Following the heavy fall in price, IIFL Finance may be sending very bullish signals at the moment with its price-to-earnings (or "P/E") ratio of 8.1x, since almost half of all companies in India have P/E ratios greater than 30x and even P/E's higher than 55x are not unusual. Although, it's not wise to just take the P/E at face value as there may be an explanation why it's so limited.

With earnings growth that's superior to most other companies of late, IIFL Finance has been doing relatively well. One possibility is that the P/E is low because investors think this strong earnings performance might be less impressive moving forward. If you like the company, you'd be hoping this isn't the case so that you could potentially pick up some stock while it's out of favour.

Check out our latest analysis for IIFL Finance

pe-multiple-vs-industry
NSEI:IIFL Price to Earnings Ratio vs Industry March 14th 2024
Keen to find out how analysts think IIFL Finance's future stacks up against the industry? In that case, our free report is a great place to start.

Does Growth Match The Low P/E?

IIFL Finance's P/E ratio would be typical for a company that's expected to deliver very poor growth or even falling earnings, and importantly, perform much worse than the market.

If we review the last year of earnings growth, the company posted a terrific increase of 28%. The strong recent performance means it was also able to grow EPS by 211% in total over the last three years. Therefore, it's fair to say the earnings growth recently has been superb for the company.

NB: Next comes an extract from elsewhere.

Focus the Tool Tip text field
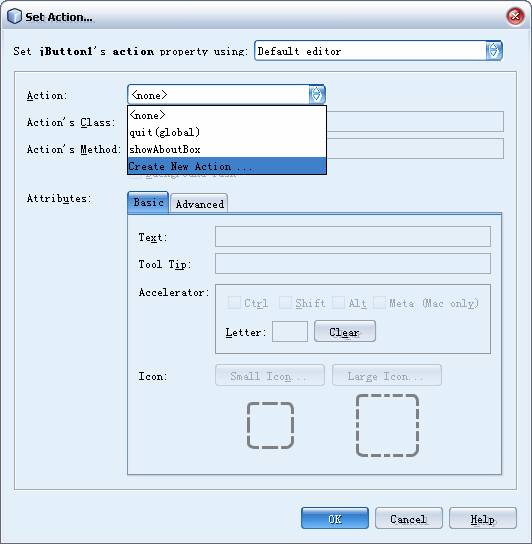 click(353, 263)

Shifting to the future, estimates from the six analysts covering the company suggest earnings should grow by 22% over the next year. That's shaping up to be similar to the 24% growth forecast for the broader market.

With this information, we find it odd that IIFL Finance is trading at a P/E lower than the market. It may be that most investors are not convinced the company can achieve future growth expectations.

The Key Takeaway

IIFL Finance's P/E looks about as weak as its stock price lately. While the price-to-earnings ratio shouldn't be the defining factor in whether you buy a stock or not, it's quite a capable barometer of earnings expectations.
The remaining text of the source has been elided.